Perhaps he would now, with his wife in tow. They’d lounge by the pools, her nude form splayed only for his eyes.
“And you’re very handsome,” she offered in return, and before he could say anything else, she tilted her chin up and closed the distance between their lips. She tasted like the sweetest wine, and he wanted to devour her right then and there. Lips parted, he almost did, sliding his tongue into her soft mouth, dominating, reminding all those who watched that she was no longer for them to take, to taste, to enjoy.
When their dancing came to a natural end, Aphrodite retrieved his cane, leaving him alone amongst the drunken wedding guests for only a moment. After walking her back, he let her settle between Ares and Dionysus again, knowing now, finally, that they could laugh all they want—because Hephaestus had won the war.
* * * *
In the bowels of his volcanic home, Hephaestus made Aphrodite his true wife. He’d touched her, kissed her, suckled her flesh—bedded her atop his hard mattress, taking more pleasure buried in her body than he ever had before. She’d been perfect, of course—or, at least, almost perfect. Her reputation was well-earned, and his new wife satisfied him many times over the course of the night.
He only wished that her eyes were more… present. That she hadn’t fucked him like they had an audience. In time, maybe, she would let her guard fall, and she’d be herself for him. He knew to be patient—the luckiest man in the world could be patient with a creature as divine as she.
Never had the love goddess looked so out of place. As she crawled off his enormous bed, her skin stood out brightly against all the dark furniture, the black rocky walls and floors. He was paler, given his inclination to work indoors, but at least he seemed to belong with all the harsh edges and sharp corners.
Saying nothing, his wife poured them both glasses of wine, bringing one back to him while she kept hers clutched to her chest.
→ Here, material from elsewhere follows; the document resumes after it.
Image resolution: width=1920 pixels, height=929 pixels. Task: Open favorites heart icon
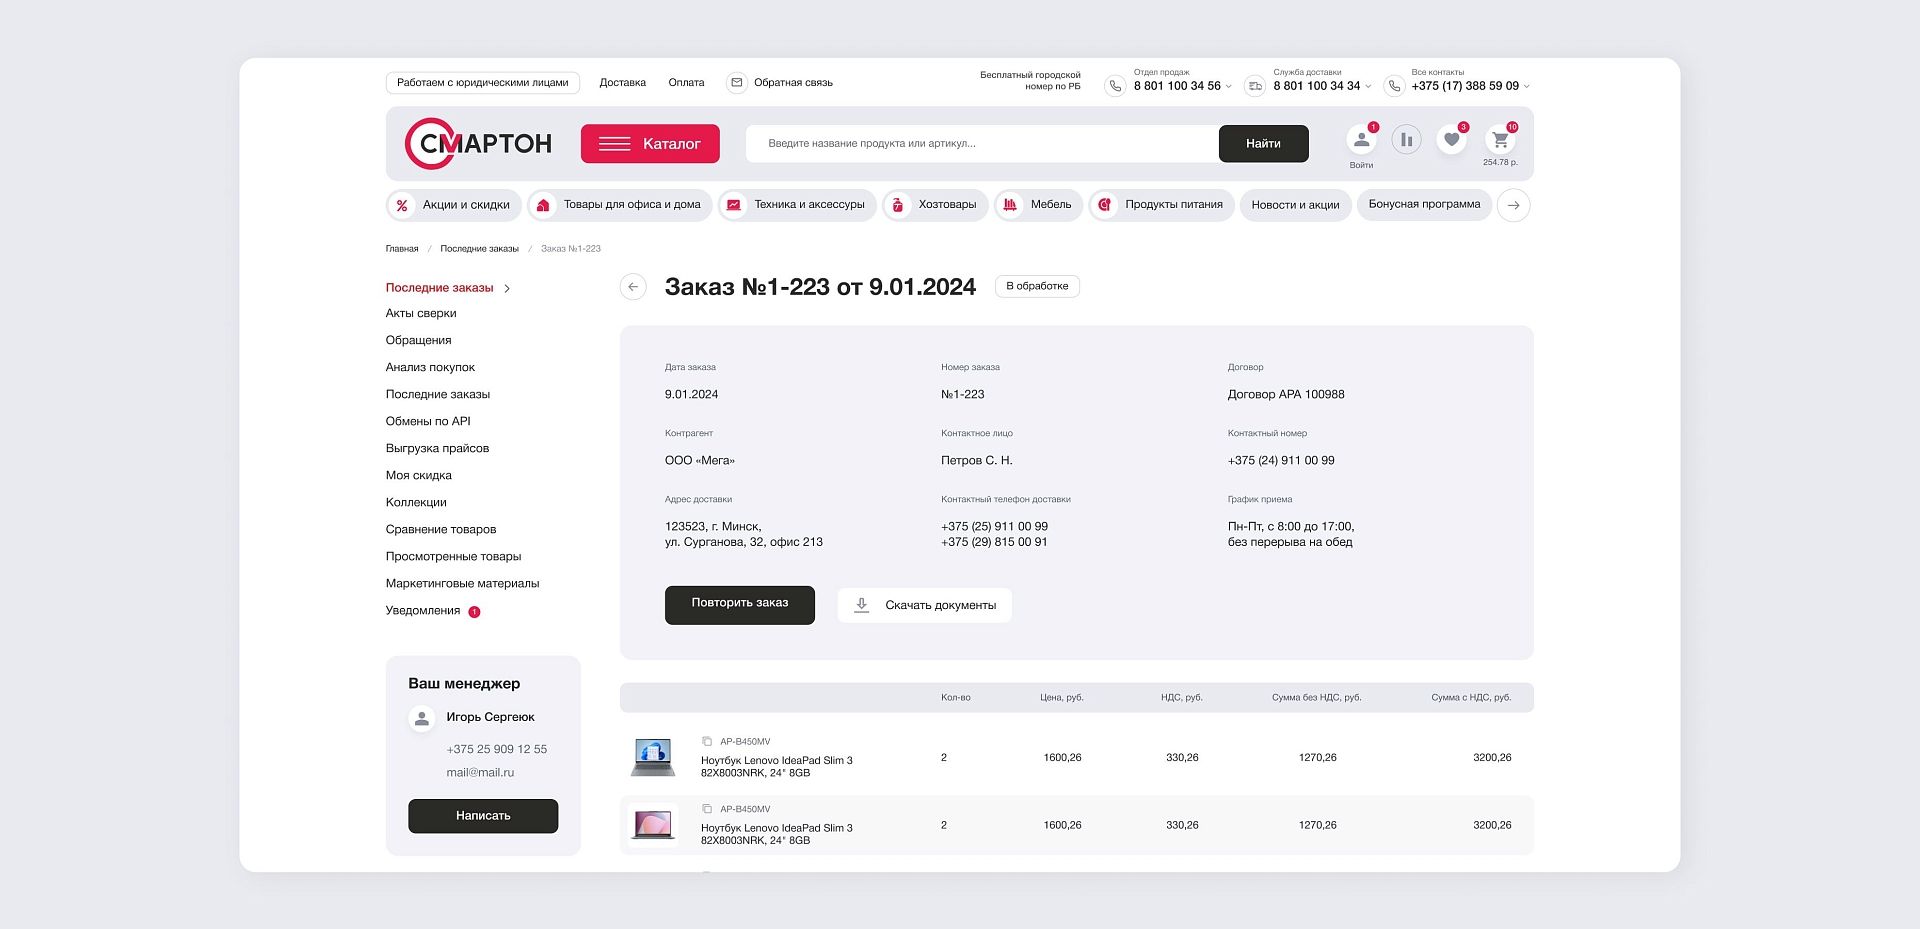[x=1451, y=140]
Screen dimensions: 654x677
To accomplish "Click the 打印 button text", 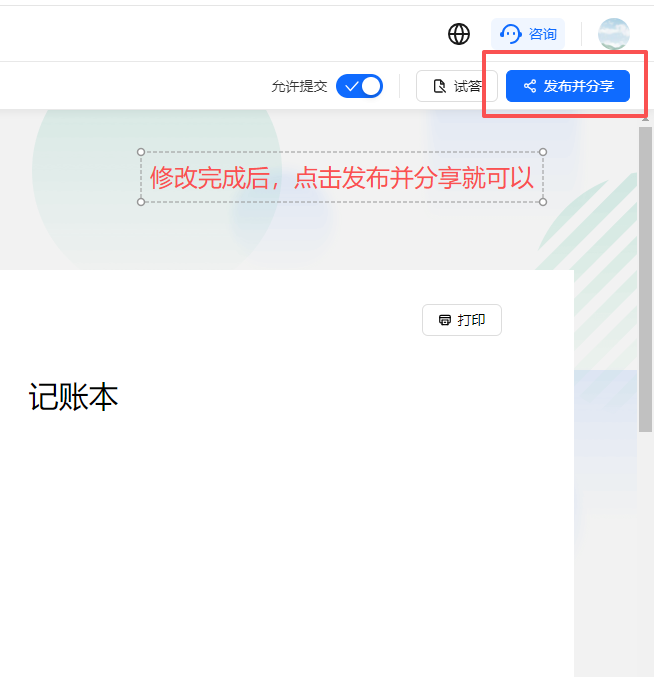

As Hephaestus downed the whole thing, parched from their lovemaking, Aphrodite took the smallest of sips, then turned away. His eyes followed her to the treasure trove he’d presented to her when they’d first arrived, and she sat before the pile on her knees, picking through the gold crowns and silver necklaces and bejeweled bracelets. Corsets of diamonds. Shoes made of emeralds. He’d spent the months leading up to their wedding building for her, earning the ire of the other gods who needed their weapons mended.
Their anger was nothing. It rolled off him, never once piercing his worn, leathery skin. The look in her eyes when she saw her gifts had made every curse, every insult, worth it.
“Aphrodite?” He sat up, studying her more closely. Her head turned slightly, though she continued to trail her hands over the glittering diamonds, sparkling in the light of the nearby fire. “Are you happy?”
Without missing a beat, she replied, “Most happy, husband.”
Though she wouldn’t look away from her horde, her voice slightly off, lacking the genuine tone he’d hoped for. Nodding, he lay back down and tucked his hands behind his head. Time would change her tune. He’d shower her with gemstones and jewels and all the riches the natural world had to give until she loved him.
For now, he merely beckoned her back to bed, and decided to enjoy his wedding night as any man should.